A half century removed from the Spielberg classic, the shadow of ‘Jaws’ still looms large. ‘Dangerous Animals’ knows that—and knows how to make that an asset.

It’s been 50 years since Jaws simultaneously invented and perfected the concept of the modern summer blockbuster. No less than King Kong or the monolith in 2001, the marauding (and famously malfunctioning) great white known colloquially as Bruce casts a long silhouette on both movie history and popular culture at large. The success of Steven Spielberg’s classic has ensured that, to paraphrase Tracy Jordan, every week is Shark Week. Cleverly adapted from Peter Benchley’s bestseller about a tourist community under attack by a rogue carnivore—the ultimate self-reflexive beach read—Jaws fused primal B-movie fears with the mature textures and techniques of the New Hollywood; its eventual presence in a then-record 700 theaters effectively created a new template for theatrical release patterns that prized opening weekend revenue over word of mouth and revolutionized mass-media marketing.

• **EXTRACTED INFORMATION**

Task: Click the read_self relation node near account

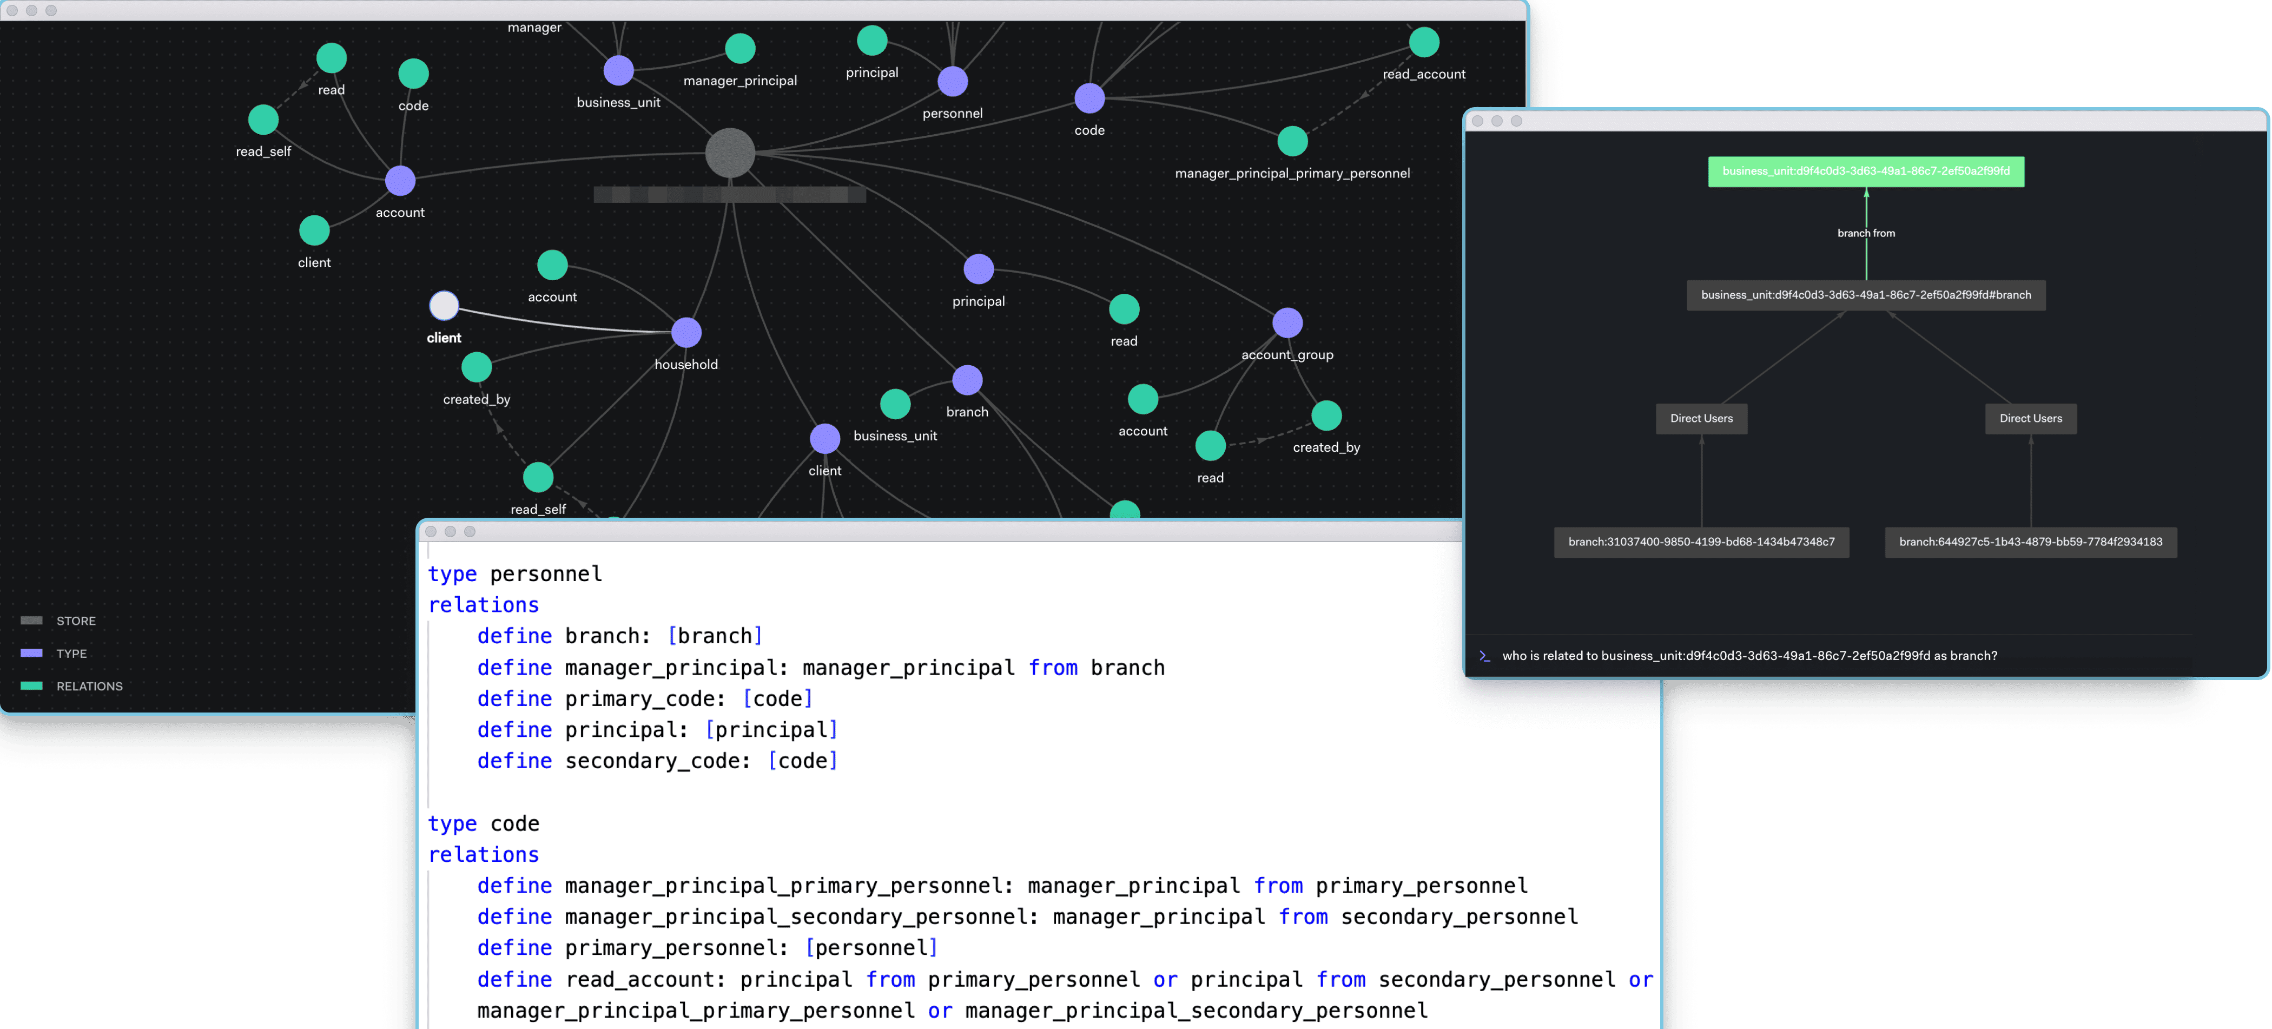Action: (x=263, y=120)
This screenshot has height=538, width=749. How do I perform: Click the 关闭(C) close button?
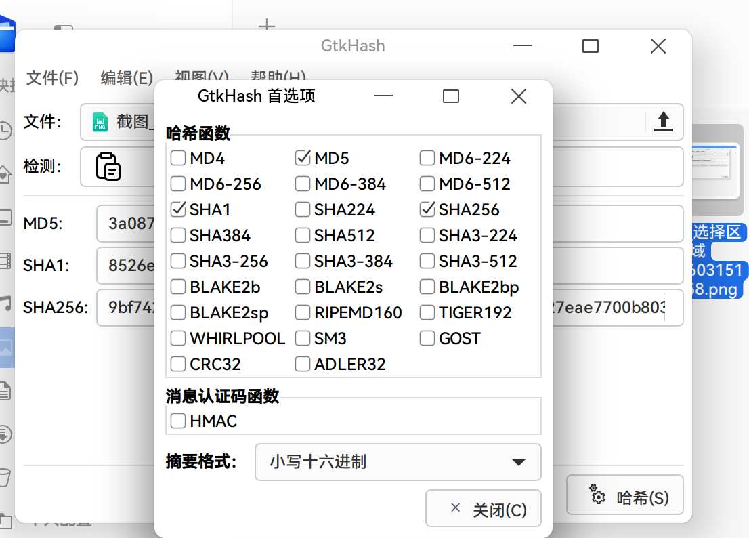pos(483,508)
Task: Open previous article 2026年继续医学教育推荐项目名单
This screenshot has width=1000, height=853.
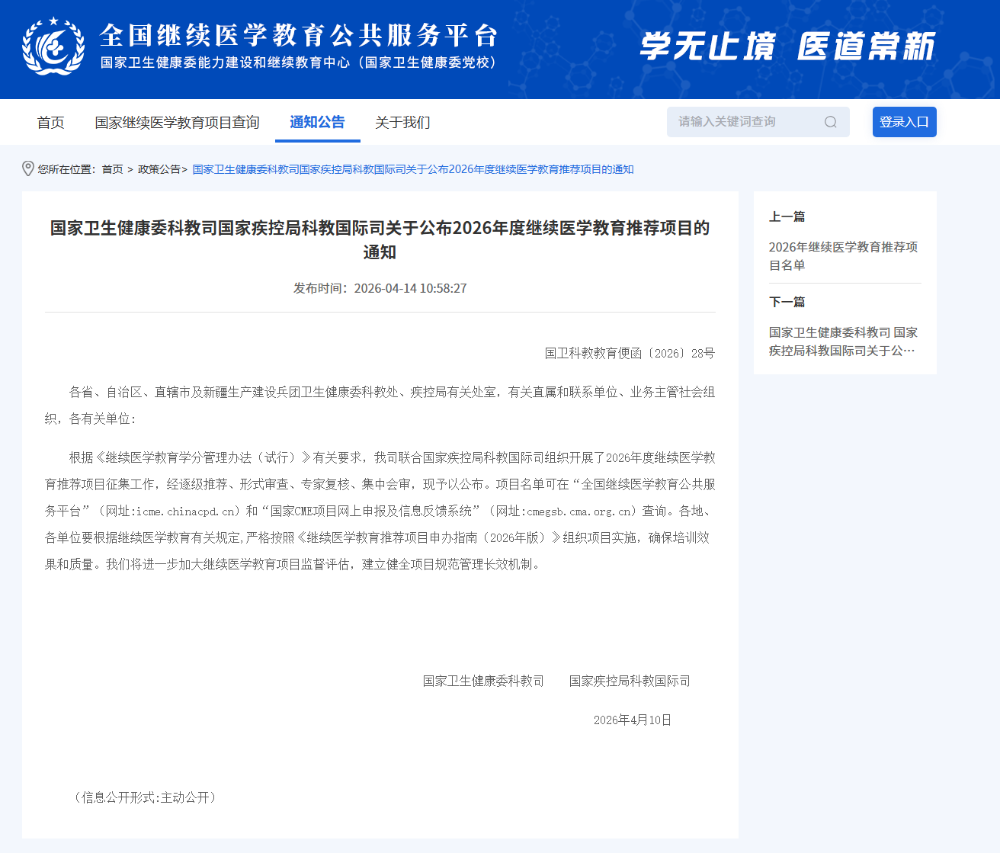Action: (x=843, y=256)
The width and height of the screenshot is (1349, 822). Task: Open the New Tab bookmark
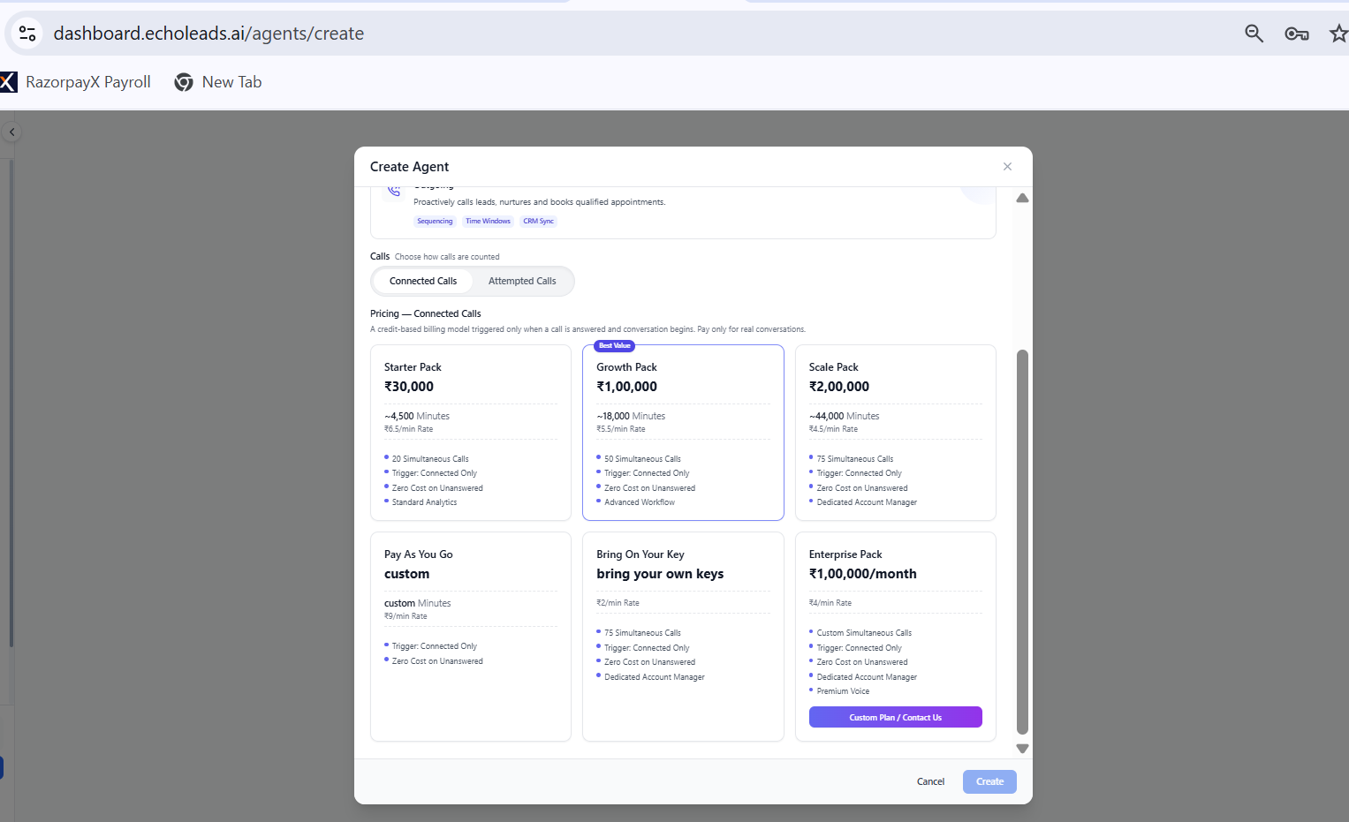click(x=231, y=81)
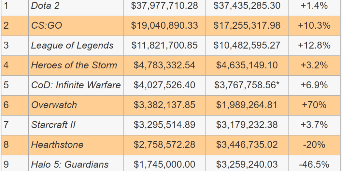Click the $37,977,710.28 prize value

(x=164, y=6)

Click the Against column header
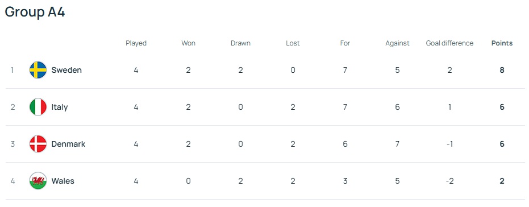(x=397, y=43)
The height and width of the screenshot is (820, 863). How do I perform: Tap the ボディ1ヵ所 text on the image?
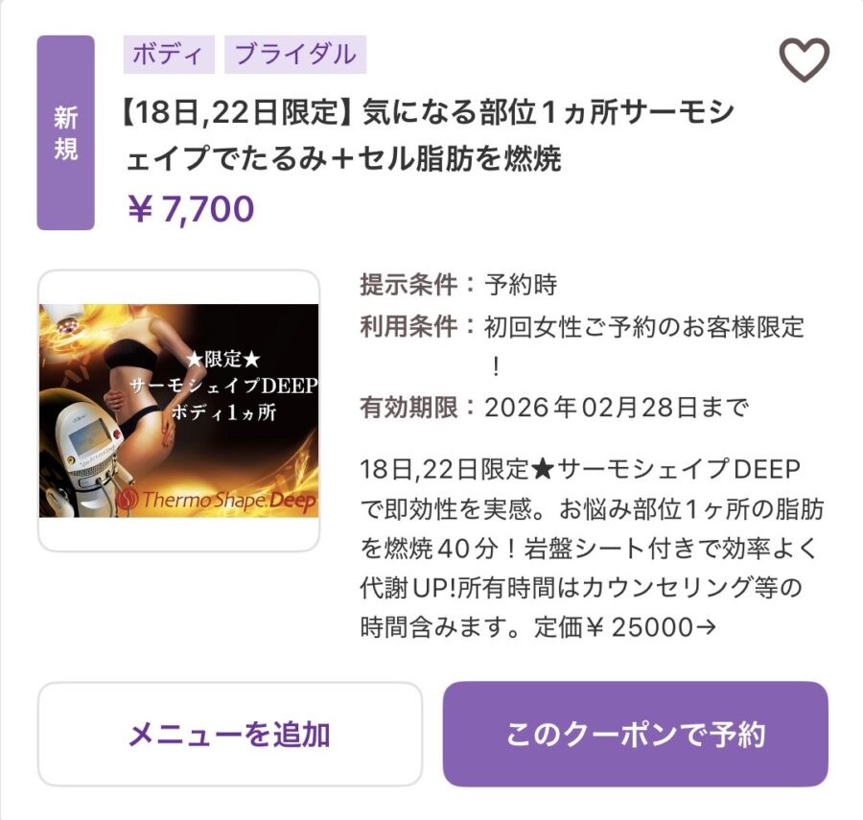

• **TASK LIST**
a) Answer these about the essay on Jaws, each on its own line:
(i) What name is the film's great white shark colloquially known by?
(ii) Whose bestseller was Jaws adapted from?
(iii) In how many theaters did Jaws eventually play?
b) From the essay on Jaws, render this sentence in Spanish: "It’s been 50 years since Jaws simultaneously invented and perfected the concept of the modern summer blockbuster."
c) Proceed with the essay on Jaws, picking up after its final sentence.

• **ANSWERS TO THE TASKS**
a)
(i) Bruce
(ii) Peter Benchley's
(iii) 700, a record at the time

b) Han pasado 50 años desde que Jaws inventó y perfeccionó a la vez el concepto del éxito de taquilla veraniego moderno.

c)
These developments spawned a veritable infestation of sleek, easily sequelized, high-concept studio productions—and acts of resistance like Joe Dante’s Piranha, which allegorized low-budget subversion by swapping out one big mechanical shark for a feeding frenzy of miniature killers. They also led to a seismic shift in public fascination with and fear of sharks, the so-called Jaws effect. In the years following the film’s release, the number of large sharks in the waters east of North America declined by about 50 percent, a confluence of increasingly mechanized industrial fishing practices, emboldened poachers, and bloodthirsty weekend warriors trying to get in touch with their inner Quints. “I truly, and to this day, regret the decimation of the shark population because of the book and the film,Spielberg has said.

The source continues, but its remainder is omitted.